De eerste zin
Plooierijen van geschik van Lucas Hüsgen heeft al enkele jaren een vaste stek in de wachtrij, klimt er niet omhoog, maar tuimelt er ook niet naar beneden, een volhouder dus die zich in de ooghoeken van mijn boekenkast heeft genesteld.
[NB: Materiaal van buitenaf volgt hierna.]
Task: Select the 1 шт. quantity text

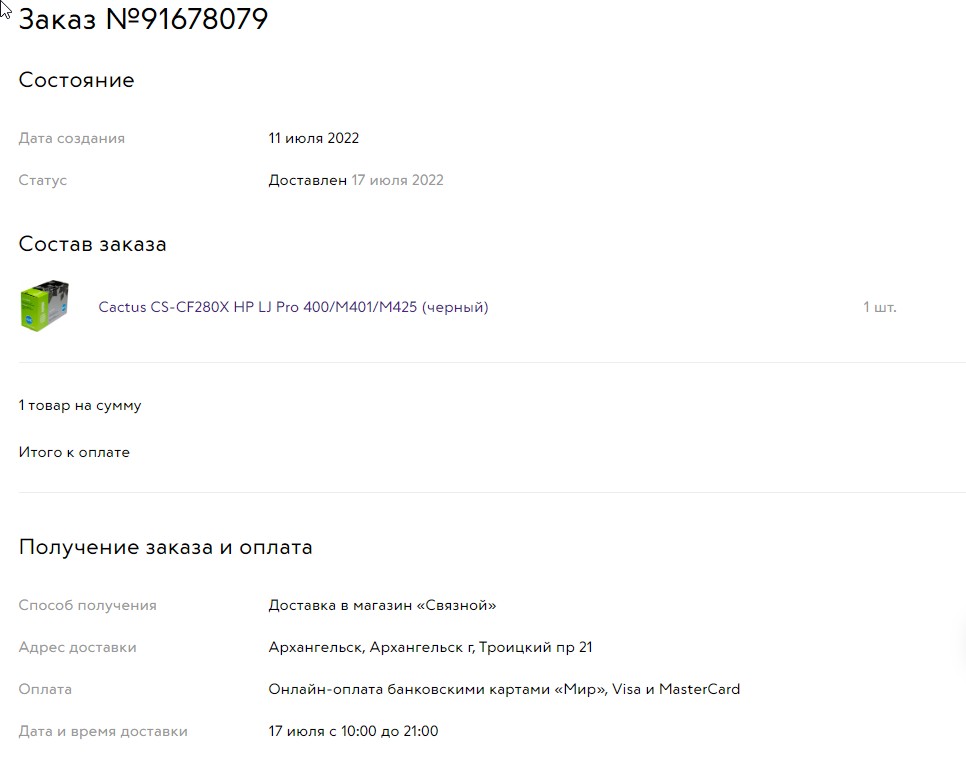Action: pyautogui.click(x=879, y=307)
Soms grijp ik er al eens naar, laat me opnieuw overtuigen door de lovende woorden op het achterplat - "Een krachttoer die zich kan meten met de hedendaagse wereldliteratuur", "De muzikaalste taal die er in Nederland geschreven wordt"... -, begin wat te lezen, nooit lukraak, maar steeds opnieuw vanaf de eerste zin, die luidt:
"Ach slak die over de varen kruipt, pas neergezakt in jouw bedauwde weiland waag ik te vertellen dat koorden wiegden van een hoge balustrade en bebaarde mannen in kaftans het goud van hun zwaarden bewonderden en toespelingen fluisterden op de met sterren bezaaide hemel boven het veldje met de offergaven, en niets anders overwogen dan de vraag waar de gierpont van de Waal met zijn petten en paardenhoeven, sigaren en balen tarwe de striemende winterstormen boven de Shannon, de kaarsjes die flakkeren op de bruggen over de Spree met de viool van kleine Klaus zal ontmoeten, of de melancholie van iepen als de Maasoever de regimenten van Willem van Heukelom de Jongere rollebollen in de warmte vergunt." (p. 7)
Verrassend toch, die syntaxis! Nu ik de aanhef ook eens rustig heb overgeschreven, reikhals ik naar de volgende zin. Inhoudelijk begrip is voor later, in een goed boek mag je immers nooit vooruit lopen.
Lucas Hüsgen, Plooierijen van geschik. Querido, Amsterdam/Antwerpen, 2007, 673 p.